Fünf kritische Unterschiede bei der Entscheidung
- Flexibilität: TPC ist bei Bauteilen im Vorteil, bei denen kontrollierte Biegsamkeit erforderlich ist. PC ist dagegen meist sinnvoll, wenn Sie ein steifes Bauteil wünschen, das seine Form behält.
- Schlagfestigkeit: TPC kann Stöße durch Verformung aufnehmen. PC kann ebenfalls eine hohe Schlagfestigkeit bieten; wenn sich das stoßbelastete Bauteil jedoch zugleich biegen können muss, kann TPC besser geeignet sein.
- Hitze: Für Bauteile, die dauerhaft Wärme ausgesetzt sind, ist PC in der Regel der sicherere Ausgangspunkt. Die Temperaturleistung von TPC variiert je nach Produktklasse, und für hohe Temperaturen sollten keine Annahmen getroffen werden.

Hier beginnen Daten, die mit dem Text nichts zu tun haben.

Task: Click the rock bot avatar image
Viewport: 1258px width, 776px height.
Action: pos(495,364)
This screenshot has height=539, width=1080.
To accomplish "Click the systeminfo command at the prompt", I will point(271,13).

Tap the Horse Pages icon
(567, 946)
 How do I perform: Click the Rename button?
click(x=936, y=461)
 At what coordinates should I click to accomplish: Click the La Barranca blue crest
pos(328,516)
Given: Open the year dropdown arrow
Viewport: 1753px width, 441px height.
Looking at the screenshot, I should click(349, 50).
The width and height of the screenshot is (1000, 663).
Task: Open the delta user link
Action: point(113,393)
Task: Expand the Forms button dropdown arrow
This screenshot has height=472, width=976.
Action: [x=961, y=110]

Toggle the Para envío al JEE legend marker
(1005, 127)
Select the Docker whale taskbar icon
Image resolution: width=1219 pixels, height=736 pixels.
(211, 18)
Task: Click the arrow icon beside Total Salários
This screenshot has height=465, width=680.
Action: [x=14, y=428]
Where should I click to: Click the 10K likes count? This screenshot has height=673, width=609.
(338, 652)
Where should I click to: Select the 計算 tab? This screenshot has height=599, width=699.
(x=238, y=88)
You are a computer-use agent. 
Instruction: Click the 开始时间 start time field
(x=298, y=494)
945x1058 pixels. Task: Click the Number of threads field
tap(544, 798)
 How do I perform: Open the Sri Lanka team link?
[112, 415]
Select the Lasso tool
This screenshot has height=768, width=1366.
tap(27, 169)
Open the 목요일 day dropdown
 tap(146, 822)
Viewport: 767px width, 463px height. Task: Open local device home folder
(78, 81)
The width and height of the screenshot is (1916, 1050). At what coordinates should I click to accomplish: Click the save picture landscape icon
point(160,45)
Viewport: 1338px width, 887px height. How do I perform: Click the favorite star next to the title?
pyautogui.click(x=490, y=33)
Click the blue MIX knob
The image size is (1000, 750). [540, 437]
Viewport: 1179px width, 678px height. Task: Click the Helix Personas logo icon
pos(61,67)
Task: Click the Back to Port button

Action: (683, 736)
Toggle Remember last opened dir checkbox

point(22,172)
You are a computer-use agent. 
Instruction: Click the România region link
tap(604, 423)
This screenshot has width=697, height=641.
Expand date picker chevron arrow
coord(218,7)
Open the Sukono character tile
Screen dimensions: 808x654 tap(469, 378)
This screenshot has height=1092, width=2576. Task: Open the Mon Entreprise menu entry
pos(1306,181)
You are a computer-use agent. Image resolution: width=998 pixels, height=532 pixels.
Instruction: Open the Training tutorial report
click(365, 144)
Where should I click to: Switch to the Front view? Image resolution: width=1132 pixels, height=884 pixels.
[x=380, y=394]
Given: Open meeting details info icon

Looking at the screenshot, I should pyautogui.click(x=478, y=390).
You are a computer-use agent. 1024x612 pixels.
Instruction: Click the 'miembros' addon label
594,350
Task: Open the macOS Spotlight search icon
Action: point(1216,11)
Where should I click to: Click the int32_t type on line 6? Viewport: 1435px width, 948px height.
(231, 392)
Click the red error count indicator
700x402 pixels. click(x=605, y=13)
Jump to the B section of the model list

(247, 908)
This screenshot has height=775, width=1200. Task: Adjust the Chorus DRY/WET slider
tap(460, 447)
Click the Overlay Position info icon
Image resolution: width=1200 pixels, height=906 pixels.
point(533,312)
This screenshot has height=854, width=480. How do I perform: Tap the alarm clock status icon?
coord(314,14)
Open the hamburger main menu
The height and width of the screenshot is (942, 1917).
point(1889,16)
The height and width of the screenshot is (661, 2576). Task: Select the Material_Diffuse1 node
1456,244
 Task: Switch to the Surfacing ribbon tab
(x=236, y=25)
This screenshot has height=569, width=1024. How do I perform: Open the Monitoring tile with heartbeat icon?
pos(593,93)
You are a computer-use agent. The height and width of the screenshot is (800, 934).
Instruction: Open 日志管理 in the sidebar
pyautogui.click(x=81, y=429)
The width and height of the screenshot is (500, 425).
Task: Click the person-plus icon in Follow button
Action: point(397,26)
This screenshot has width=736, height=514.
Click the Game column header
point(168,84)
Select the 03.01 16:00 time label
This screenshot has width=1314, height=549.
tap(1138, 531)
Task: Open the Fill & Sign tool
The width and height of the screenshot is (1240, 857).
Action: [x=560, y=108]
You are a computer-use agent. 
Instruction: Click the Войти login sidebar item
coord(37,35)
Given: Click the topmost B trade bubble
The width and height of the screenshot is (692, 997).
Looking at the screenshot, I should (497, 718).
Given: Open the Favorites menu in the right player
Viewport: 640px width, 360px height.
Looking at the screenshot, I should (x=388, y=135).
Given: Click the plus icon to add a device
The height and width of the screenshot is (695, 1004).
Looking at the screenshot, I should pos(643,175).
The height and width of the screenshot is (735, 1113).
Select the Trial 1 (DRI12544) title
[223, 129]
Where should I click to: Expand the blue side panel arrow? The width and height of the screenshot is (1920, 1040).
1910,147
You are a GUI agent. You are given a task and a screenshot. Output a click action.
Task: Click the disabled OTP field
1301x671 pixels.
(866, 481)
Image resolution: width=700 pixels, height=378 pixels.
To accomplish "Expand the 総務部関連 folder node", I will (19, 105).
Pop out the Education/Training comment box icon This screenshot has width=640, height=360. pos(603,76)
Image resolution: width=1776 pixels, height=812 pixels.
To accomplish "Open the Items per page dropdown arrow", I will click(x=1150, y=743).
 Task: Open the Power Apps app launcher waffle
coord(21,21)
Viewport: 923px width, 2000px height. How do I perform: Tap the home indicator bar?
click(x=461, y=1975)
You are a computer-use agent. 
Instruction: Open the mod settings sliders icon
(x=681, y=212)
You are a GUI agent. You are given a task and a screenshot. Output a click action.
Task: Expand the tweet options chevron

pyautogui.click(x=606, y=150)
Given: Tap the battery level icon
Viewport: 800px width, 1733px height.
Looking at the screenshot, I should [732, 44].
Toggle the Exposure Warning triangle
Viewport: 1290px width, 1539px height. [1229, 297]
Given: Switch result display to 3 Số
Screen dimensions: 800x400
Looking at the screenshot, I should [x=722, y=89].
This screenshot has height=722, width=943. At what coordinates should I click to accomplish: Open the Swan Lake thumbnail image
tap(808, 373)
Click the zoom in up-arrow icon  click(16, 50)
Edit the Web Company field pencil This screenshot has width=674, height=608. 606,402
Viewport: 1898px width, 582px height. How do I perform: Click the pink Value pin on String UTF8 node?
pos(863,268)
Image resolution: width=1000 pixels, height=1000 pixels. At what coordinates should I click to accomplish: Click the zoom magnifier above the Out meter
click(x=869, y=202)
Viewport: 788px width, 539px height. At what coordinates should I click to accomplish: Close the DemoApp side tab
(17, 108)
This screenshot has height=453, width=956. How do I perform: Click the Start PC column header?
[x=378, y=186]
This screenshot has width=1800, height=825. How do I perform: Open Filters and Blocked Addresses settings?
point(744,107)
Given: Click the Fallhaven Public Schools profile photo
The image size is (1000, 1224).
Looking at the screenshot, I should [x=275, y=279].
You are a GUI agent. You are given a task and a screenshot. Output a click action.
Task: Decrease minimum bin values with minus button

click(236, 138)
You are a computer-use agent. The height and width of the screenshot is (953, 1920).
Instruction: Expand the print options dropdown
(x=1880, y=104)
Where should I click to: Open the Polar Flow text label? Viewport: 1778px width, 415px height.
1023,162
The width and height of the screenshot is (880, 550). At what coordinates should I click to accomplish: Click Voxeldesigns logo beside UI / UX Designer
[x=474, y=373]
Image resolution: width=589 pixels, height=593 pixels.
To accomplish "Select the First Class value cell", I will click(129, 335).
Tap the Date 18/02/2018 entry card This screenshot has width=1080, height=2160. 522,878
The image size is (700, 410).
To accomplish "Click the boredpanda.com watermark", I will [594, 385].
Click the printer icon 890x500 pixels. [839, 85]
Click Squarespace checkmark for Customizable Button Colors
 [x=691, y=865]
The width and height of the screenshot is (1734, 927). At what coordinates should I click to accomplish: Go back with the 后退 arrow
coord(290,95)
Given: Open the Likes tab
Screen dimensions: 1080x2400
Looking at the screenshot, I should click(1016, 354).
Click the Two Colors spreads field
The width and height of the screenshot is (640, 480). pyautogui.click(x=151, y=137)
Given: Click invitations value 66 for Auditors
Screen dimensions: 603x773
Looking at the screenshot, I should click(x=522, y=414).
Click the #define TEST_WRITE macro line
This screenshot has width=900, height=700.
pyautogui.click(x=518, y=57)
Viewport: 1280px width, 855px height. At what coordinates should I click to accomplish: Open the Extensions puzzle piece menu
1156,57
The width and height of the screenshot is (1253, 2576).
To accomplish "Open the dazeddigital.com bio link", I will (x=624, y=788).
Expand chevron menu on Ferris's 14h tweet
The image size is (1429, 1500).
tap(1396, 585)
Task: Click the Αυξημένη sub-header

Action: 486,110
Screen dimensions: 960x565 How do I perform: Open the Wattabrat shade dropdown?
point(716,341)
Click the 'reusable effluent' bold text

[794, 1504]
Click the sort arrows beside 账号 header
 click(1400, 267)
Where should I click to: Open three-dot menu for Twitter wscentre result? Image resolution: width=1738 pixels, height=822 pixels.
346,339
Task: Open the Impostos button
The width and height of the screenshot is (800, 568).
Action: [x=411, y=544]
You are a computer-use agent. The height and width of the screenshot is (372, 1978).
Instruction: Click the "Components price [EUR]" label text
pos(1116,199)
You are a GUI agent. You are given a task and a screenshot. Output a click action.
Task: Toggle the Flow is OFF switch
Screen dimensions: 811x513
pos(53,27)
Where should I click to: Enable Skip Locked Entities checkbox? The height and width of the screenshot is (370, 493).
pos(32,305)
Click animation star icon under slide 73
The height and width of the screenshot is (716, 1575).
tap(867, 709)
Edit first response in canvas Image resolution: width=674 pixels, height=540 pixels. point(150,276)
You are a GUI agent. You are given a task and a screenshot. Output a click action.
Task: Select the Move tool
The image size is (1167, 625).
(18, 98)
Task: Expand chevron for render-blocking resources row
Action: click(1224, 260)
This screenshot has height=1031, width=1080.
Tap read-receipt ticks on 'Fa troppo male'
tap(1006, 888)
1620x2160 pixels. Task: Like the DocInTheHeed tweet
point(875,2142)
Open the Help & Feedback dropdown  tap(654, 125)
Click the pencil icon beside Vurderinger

- Druckbarkeit: Bei TPC sind die Förderung flexibler Filamente und die Geschwindigkeitskontrolle wichtig. Bei PC können dagegen Warping, Spannungen zwischen den Schichten und die Haftung auf dem Druckbett deutlichere Probleme darstellen.
- Maßstabilität: Starres PC kann bei präzisen und tragenden Geometrien Vorteile bieten. Bei flexiblem TPC muss die Maßänderung unter Last in die Konstruktionsberechnung einbezogen werden.
Kostenlogik: Bei TPC sollte die Materialwahl nicht allein anhand eines Kilogrammvergleichs getroffen werden. Die Herstellung eines flexiblen Bauteils mit der richtigen Härte kann während des Drucks eine geringe Geschwindigkeit und passende Fördereinstellungen erfordern. Bei PC können dagegen Trocknung, geschlossener Bauraum und Testdrucke die gesamte Produktionszeit beeinflussen. Deshalb kann in der Prototypenphase eine schnelle und risikoarme TPC-Lösung sinnvoller sein, während sich für ein Endbauteil, das langfristig Temperaturbeständigkeit und Steifigkeit verlangt, die Investition in PC eher lohnt. Scharfe Kanten im Design zu reduzieren, die Last entsprechend der Schichtrichtung zu verteilen und Verbindungsbereiche zu verstärken, kann bei beiden Materialien Vorteile bringen.
Für welches Bauteil welches Material?
Wenn Sie einen flexiblen Schutz, einen Schwingungsdämpfer oder ein Bauteil zur Kabelführung herstellen möchten, beginnen Sie mit TPC. Wenn das Bauteil mit enger Toleranz in einer Aufnahme sitzen, Hitze ausgesetzt sein und seine Steifigkeit bewahren muss, ist Polikarbonat der geeignetere Kandidat. Bei beiden Materialien sind Druckrichtung, Wandstärke und Füllgrad ebenso wichtig wie das Material selbst; ein kleines Muster und ein Funktionstest liefern verlässlichere Ergebnisse, als sich nur auf Katalogangaben zu verlassen.